[Click-target data]
::::::::
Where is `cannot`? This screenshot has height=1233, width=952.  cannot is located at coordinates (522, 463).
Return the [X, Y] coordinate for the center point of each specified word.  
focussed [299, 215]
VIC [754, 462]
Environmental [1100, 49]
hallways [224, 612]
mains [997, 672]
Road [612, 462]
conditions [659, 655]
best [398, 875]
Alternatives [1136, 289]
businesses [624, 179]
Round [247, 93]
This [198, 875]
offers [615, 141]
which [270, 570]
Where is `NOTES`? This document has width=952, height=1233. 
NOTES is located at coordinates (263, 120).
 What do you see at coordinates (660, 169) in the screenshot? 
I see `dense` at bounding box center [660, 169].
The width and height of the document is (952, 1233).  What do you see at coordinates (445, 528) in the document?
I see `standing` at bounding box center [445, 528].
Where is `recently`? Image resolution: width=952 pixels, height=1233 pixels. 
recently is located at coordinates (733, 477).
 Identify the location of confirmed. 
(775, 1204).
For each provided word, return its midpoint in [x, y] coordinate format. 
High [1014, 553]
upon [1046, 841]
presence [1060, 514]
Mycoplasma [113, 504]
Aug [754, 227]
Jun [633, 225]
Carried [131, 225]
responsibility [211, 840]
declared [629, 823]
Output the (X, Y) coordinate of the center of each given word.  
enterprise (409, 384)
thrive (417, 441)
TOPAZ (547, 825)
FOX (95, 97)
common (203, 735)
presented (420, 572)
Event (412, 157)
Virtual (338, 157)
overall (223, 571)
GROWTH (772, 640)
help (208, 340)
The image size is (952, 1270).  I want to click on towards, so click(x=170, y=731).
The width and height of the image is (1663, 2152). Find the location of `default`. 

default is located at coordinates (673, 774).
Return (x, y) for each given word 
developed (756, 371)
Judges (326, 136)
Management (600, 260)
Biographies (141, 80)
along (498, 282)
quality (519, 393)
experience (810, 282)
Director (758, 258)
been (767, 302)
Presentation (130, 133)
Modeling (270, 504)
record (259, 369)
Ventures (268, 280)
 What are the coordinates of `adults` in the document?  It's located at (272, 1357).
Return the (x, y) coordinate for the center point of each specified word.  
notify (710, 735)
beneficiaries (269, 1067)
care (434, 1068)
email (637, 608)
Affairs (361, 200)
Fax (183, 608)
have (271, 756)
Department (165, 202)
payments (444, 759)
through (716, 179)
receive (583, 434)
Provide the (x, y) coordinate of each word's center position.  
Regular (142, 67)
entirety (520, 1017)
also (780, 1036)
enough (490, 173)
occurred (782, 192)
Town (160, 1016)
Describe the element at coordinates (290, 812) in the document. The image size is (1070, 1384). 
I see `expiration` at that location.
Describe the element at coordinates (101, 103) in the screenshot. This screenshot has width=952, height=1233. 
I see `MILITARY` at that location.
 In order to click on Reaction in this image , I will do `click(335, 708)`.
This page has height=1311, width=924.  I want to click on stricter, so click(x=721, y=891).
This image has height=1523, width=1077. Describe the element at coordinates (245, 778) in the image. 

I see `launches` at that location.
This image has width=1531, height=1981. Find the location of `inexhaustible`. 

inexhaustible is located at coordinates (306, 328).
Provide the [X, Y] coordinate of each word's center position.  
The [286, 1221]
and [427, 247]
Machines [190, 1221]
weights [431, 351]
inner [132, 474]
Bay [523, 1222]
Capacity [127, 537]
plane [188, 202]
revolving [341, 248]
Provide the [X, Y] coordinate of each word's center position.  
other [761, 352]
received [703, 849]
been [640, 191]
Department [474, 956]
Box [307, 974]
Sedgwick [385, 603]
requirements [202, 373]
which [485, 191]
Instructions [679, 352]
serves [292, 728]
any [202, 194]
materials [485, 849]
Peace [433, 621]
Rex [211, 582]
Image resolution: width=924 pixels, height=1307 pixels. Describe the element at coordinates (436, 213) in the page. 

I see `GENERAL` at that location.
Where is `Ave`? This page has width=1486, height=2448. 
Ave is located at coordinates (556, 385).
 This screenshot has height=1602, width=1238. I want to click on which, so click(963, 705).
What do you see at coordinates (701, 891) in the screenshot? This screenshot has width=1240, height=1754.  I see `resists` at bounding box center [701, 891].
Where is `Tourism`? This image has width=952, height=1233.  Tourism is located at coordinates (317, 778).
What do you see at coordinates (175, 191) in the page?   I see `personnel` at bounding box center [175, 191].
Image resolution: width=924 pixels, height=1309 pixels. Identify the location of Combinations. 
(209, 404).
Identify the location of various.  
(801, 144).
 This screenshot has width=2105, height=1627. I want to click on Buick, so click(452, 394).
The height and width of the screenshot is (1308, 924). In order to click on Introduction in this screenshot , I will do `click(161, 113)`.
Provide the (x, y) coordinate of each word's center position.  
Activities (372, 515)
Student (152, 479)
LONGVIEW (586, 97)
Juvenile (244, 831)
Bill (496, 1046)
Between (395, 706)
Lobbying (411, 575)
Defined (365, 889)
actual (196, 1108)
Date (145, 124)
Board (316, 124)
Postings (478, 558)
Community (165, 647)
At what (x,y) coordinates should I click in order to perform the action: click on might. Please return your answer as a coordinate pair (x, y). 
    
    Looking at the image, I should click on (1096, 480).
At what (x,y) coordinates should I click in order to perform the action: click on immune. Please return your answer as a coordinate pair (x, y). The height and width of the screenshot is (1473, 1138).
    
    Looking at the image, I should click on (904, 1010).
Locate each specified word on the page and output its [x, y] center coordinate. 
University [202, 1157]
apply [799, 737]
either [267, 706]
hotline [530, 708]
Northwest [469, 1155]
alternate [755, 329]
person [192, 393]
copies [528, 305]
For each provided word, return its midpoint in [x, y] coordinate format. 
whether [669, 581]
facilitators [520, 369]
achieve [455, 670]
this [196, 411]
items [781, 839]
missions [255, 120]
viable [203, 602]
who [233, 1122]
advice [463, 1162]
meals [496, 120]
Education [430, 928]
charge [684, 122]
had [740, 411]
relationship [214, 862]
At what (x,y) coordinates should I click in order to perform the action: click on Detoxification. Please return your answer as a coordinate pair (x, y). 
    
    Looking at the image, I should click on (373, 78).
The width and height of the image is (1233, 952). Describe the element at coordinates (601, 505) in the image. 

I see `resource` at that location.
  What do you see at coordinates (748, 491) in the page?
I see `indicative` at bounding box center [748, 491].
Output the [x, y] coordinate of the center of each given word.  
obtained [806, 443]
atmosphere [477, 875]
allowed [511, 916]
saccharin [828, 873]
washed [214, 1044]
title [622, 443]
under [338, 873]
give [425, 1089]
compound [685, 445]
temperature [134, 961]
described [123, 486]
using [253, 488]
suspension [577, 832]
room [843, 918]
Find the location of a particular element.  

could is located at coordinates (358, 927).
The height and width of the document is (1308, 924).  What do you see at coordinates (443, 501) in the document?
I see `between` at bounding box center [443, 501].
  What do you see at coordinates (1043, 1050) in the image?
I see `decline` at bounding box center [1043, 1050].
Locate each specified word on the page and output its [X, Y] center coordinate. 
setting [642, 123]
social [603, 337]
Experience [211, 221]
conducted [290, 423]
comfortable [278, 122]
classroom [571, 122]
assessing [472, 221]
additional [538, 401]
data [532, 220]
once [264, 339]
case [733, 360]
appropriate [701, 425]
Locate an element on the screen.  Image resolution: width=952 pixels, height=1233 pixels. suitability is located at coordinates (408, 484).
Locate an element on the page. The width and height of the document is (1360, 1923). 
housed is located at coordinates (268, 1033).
::::::::
[Problem description]:
Reproduce the entire listing above line for line, with no changes.

[Task result]:
Where is `cannot`? This screenshot has height=1233, width=952.  cannot is located at coordinates (522, 463).
Return the [X, Y] coordinate for the center point of each specified word.  
focussed [299, 215]
VIC [754, 462]
Environmental [1100, 49]
hallways [224, 612]
mains [997, 672]
Road [612, 462]
conditions [659, 655]
best [398, 875]
Alternatives [1136, 289]
businesses [624, 179]
Round [247, 93]
This [198, 875]
offers [615, 141]
which [270, 570]
Where is `NOTES`? This document has width=952, height=1233. 
NOTES is located at coordinates (263, 120).
 What do you see at coordinates (660, 169) in the screenshot? 
I see `dense` at bounding box center [660, 169].
The width and height of the document is (952, 1233).  What do you see at coordinates (445, 528) in the document?
I see `standing` at bounding box center [445, 528].
Where is `recently`? Image resolution: width=952 pixels, height=1233 pixels. 
recently is located at coordinates (733, 477).
 Identify the location of confirmed. 
(775, 1204).
For each provided word, return its midpoint in [x, y] coordinate format. 
High [1014, 553]
upon [1046, 841]
presence [1060, 514]
Mycoplasma [113, 504]
Aug [754, 227]
Jun [633, 225]
Carried [131, 225]
responsibility [211, 840]
declared [629, 823]
Output the (X, Y) coordinate of the center of each given word.  
enterprise (409, 384)
thrive (417, 441)
TOPAZ (547, 825)
FOX (95, 97)
common (203, 735)
presented (420, 572)
Event (412, 157)
Virtual (338, 157)
overall (223, 571)
GROWTH (772, 640)
help (208, 340)
The image size is (952, 1270).  I want to click on towards, so click(x=170, y=731).
The width and height of the image is (1663, 2152). Find the location of `default`. 

default is located at coordinates (673, 774).
Return (x, y) for each given word 
developed (756, 371)
Judges (326, 136)
Management (600, 260)
Biographies (141, 80)
along (498, 282)
quality (519, 393)
experience (810, 282)
Director (758, 258)
been (767, 302)
Presentation (130, 133)
Modeling (270, 504)
record (259, 369)
Ventures (268, 280)
 What are the coordinates of `adults` in the document?  It's located at (272, 1357).
Return the (x, y) coordinate for the center point of each specified word.  
notify (710, 735)
beneficiaries (269, 1067)
care (434, 1068)
email (637, 608)
Affairs (361, 200)
Fax (183, 608)
have (271, 756)
Department (165, 202)
payments (444, 759)
through (716, 179)
receive (583, 434)
Provide the (x, y) coordinate of each word's center position.  
Regular (142, 67)
entirety (520, 1017)
also (780, 1036)
enough (490, 173)
occurred (782, 192)
Town (160, 1016)
Describe the element at coordinates (290, 812) in the document. The image size is (1070, 1384). 
I see `expiration` at that location.
Describe the element at coordinates (101, 103) in the screenshot. This screenshot has width=952, height=1233. 
I see `MILITARY` at that location.
 In order to click on Reaction in this image , I will do `click(335, 708)`.
This page has height=1311, width=924.  I want to click on stricter, so click(x=721, y=891).
This image has height=1523, width=1077. Describe the element at coordinates (245, 778) in the image. 

I see `launches` at that location.
This image has width=1531, height=1981. Find the location of `inexhaustible`. 

inexhaustible is located at coordinates (306, 328).
Provide the [X, Y] coordinate of each word's center position.  
The [286, 1221]
and [427, 247]
Machines [190, 1221]
weights [431, 351]
inner [132, 474]
Bay [523, 1222]
Capacity [127, 537]
plane [188, 202]
revolving [341, 248]
Provide the [X, Y] coordinate of each word's center position.  
other [761, 352]
received [703, 849]
been [640, 191]
Department [474, 956]
Box [307, 974]
Sedgwick [385, 603]
requirements [202, 373]
which [485, 191]
Instructions [679, 352]
serves [292, 728]
any [202, 194]
materials [485, 849]
Peace [433, 621]
Rex [211, 582]
Image resolution: width=924 pixels, height=1307 pixels. Describe the element at coordinates (436, 213) in the page. 

I see `GENERAL` at that location.
Where is `Ave`? This page has width=1486, height=2448. 
Ave is located at coordinates (556, 385).
 This screenshot has height=1602, width=1238. I want to click on which, so click(963, 705).
What do you see at coordinates (701, 891) in the screenshot? This screenshot has width=1240, height=1754.  I see `resists` at bounding box center [701, 891].
Where is `Tourism`? This image has width=952, height=1233.  Tourism is located at coordinates (317, 778).
What do you see at coordinates (175, 191) in the page?   I see `personnel` at bounding box center [175, 191].
Image resolution: width=924 pixels, height=1309 pixels. Identify the location of Combinations. 
(209, 404).
Identify the location of various.  
(801, 144).
 This screenshot has width=2105, height=1627. I want to click on Buick, so click(452, 394).
The height and width of the screenshot is (1308, 924). In order to click on Introduction in this screenshot , I will do `click(161, 113)`.
Provide the (x, y) coordinate of each word's center position.  
Activities (372, 515)
Student (152, 479)
LONGVIEW (586, 97)
Juvenile (244, 831)
Bill (496, 1046)
Between (395, 706)
Lobbying (411, 575)
Defined (365, 889)
actual (196, 1108)
Date (145, 124)
Board (316, 124)
Postings (478, 558)
Community (165, 647)
At what (x,y) coordinates should I click in order to perform the action: click on might. Please return your answer as a coordinate pair (x, y). 
    
    Looking at the image, I should click on (1096, 480).
At what (x,y) coordinates should I click in order to perform the action: click on immune. Please return your answer as a coordinate pair (x, y). The height and width of the screenshot is (1473, 1138).
    
    Looking at the image, I should click on (904, 1010).
Locate each specified word on the page and output its [x, y] center coordinate. 
University [202, 1157]
apply [799, 737]
either [267, 706]
hotline [530, 708]
Northwest [469, 1155]
alternate [755, 329]
person [192, 393]
copies [528, 305]
For each provided word, return its midpoint in [x, y] coordinate format. 
whether [669, 581]
facilitators [520, 369]
achieve [455, 670]
this [196, 411]
items [781, 839]
missions [255, 120]
viable [203, 602]
who [233, 1122]
advice [463, 1162]
meals [496, 120]
Education [430, 928]
charge [684, 122]
had [740, 411]
relationship [214, 862]
At what (x,y) coordinates should I click in order to perform the action: click on Detoxification. Please return your answer as a coordinate pair (x, y). 
    
    Looking at the image, I should click on (373, 78).
The width and height of the image is (1233, 952). Describe the element at coordinates (601, 505) in the image. 

I see `resource` at that location.
  What do you see at coordinates (748, 491) in the page?
I see `indicative` at bounding box center [748, 491].
Output the [x, y] coordinate of the center of each given word.  
obtained [806, 443]
atmosphere [477, 875]
allowed [511, 916]
saccharin [828, 873]
washed [214, 1044]
title [622, 443]
under [338, 873]
give [425, 1089]
compound [685, 445]
temperature [134, 961]
described [123, 486]
using [253, 488]
suspension [577, 832]
room [843, 918]
Find the location of a particular element.  

could is located at coordinates (358, 927).
The height and width of the document is (1308, 924).  What do you see at coordinates (443, 501) in the document?
I see `between` at bounding box center [443, 501].
  What do you see at coordinates (1043, 1050) in the image?
I see `decline` at bounding box center [1043, 1050].
Locate each specified word on the page and output its [X, Y] center coordinate. 
setting [642, 123]
social [603, 337]
Experience [211, 221]
conducted [290, 423]
comfortable [278, 122]
classroom [571, 122]
assessing [472, 221]
additional [538, 401]
data [532, 220]
once [264, 339]
case [733, 360]
appropriate [701, 425]
Locate an element on the screen.  Image resolution: width=952 pixels, height=1233 pixels. suitability is located at coordinates (408, 484).
Locate an element on the page. The width and height of the document is (1360, 1923). 
housed is located at coordinates (268, 1033).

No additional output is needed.